光に反射してキラキラと輝くその姿は言葉にならないほど神々しい。

繊細さの中にたまに顔を出す力強さ。

一度踏み込んだら抜け出せないほど虜になってしまうガラスの世界。

 

今回は、そんなガラスのアートとジュエリーを掛け合わせ新しい挑戦を続けられているMOKUReN glassさんの工房を訪ねました。

 

実は、私も以前からガラス素材に心惹かれていました。小皿や一輪挿し、置物、ランプシェードなど、お気に入りのガラス作品を集めては綺麗だなぁと眺めていたので、制作の様子を間近に拝見しながら、インタビューもさせていただける今回の機会を、とても楽しみにしておりました!

 

MOKUReN glassさんは、生田目(なまため)さんと田幡さんの男女おふたりで活動されています。作品ごとに分けて制作を担当されているので、おふたりそれぞれの個性も取り入れながら、煌びやかな美しい作品ができあがっていくのですね。

まずは、作品が生み出されていく制作風景を、おふたりの言葉とともに動画でお届けします。ぜひインタビューと合わせてご覧ください!

映像はいかがだったでしょうか?

ここからはおふたりに伺ったインタビューについて詳しくお届けします。

毎日のようにガラスに触れている作り手だからこそ分かるガラス素材の特徴や魅力、活動のきっかけなど、時にはホロっとする場面もあり、MOKUReN glassさんの想いが溢れた内容となっています!

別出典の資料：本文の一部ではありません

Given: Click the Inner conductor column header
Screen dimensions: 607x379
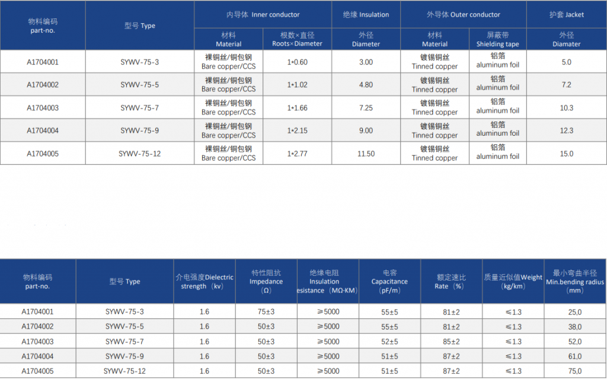Looking at the screenshot, I should (x=263, y=15).
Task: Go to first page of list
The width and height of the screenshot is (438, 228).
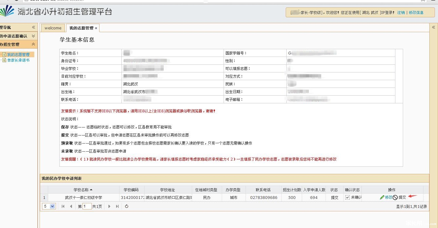Action: coord(63,206)
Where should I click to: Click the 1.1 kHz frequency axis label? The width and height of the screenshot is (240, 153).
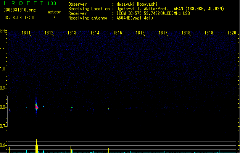pyautogui.click(x=3, y=50)

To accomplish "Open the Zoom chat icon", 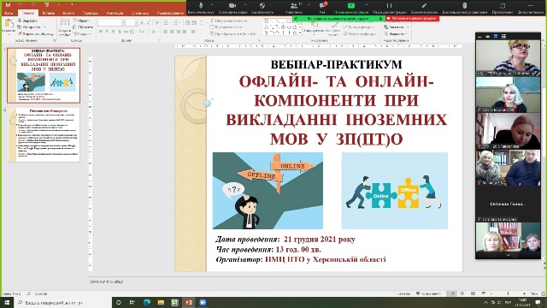I will (322, 6).
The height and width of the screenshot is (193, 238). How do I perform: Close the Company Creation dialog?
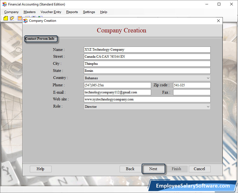[218, 21]

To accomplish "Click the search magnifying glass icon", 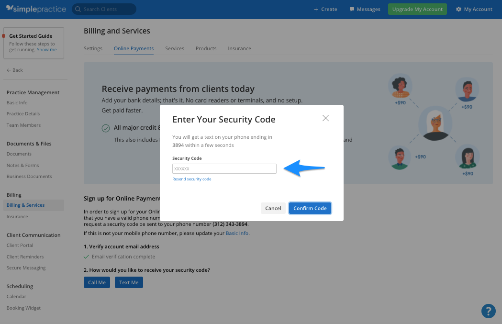I will point(78,9).
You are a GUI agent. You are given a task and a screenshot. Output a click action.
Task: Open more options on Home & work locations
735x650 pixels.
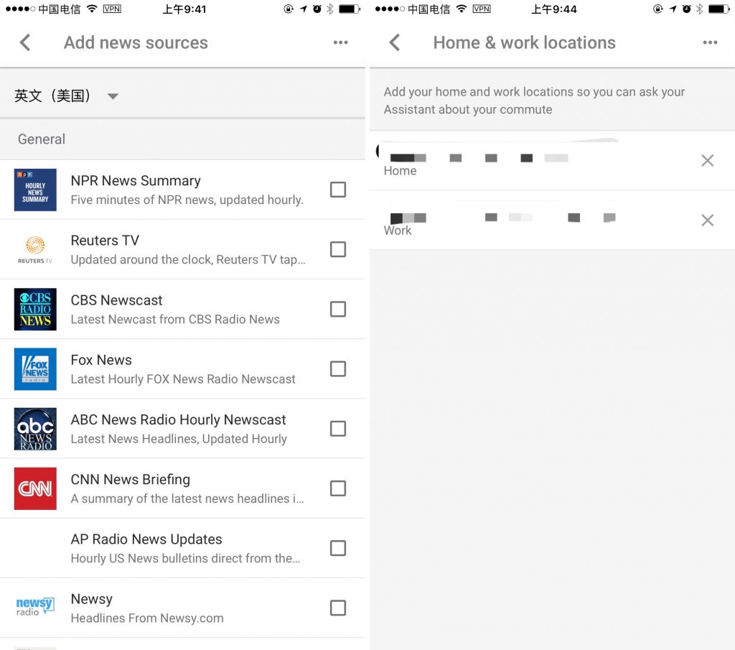coord(710,43)
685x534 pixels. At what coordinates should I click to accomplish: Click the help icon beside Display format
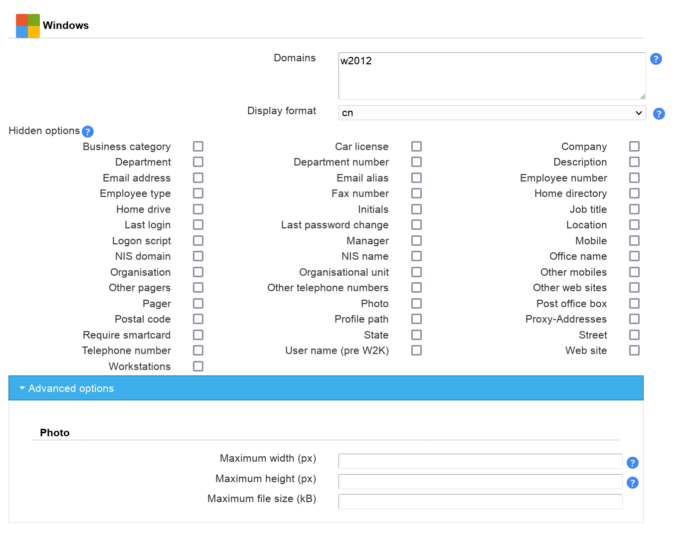659,114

ーガラスのジュエリーの制作を始めたきっかけはなんだったのでしょうか?

生田目さん:僕はもともと空間を芸術で表現するインスタレーションというアート活動をガラスを用いて行なっていました。その時、別でアート活動をしていた田幡と出会い、僕のガラスの技術を教えていく中でふたりでガラスの小物づくりをするようになり、気づいたら自然とガラスのジュエリー制作を始めていました。

 

今ではふたりで活動しているので、女性の目線から見て美しいと思えること、男性の目線から見て魅力的だと思えることのどちらの思いも大切にガラスのジュエリーを手がけています。

 

田幡さん:例えば、女性だと自分の感覚で「可愛い」と思ったアクセサリーを身に着けると思うのですが、ファッションやアクセサリーで自分を飾ることには、自分以外の誰かに「可愛い」とか「綺麗」と思われたいという気持ちも少なからずあると思うんです。ふたりで活動することで、試作品を自分で着けてみて異性から見てどう思うかという目線も作品に落とし込めるので、ひとりで制作するよりも視野が広がっているなと感じています。

▲田幡さん(左)と生田目さん(右)

ーMOKUReN glassさんが扱っているガラスについて教えてください

田幡さん:メインで扱っている耐熱ガラスという素材は、ものによりますがきちんと修理もできるんです。ガラスだから強度が心配とおっしゃる方や、アクティブな方だと稀に割れてしまうということもあるようなのですが、お直しはいつでも対応できますので安心してたくさん愛用していただきたいと思っています。

 

私たちの所にお直しで戻ってくるアクセサリーを修理しているとき、欠けてしまった、壊れてしまったけれどまた直してでも使いたいと思ってもらえているのかなと、すごく幸せな気持ちになるんです。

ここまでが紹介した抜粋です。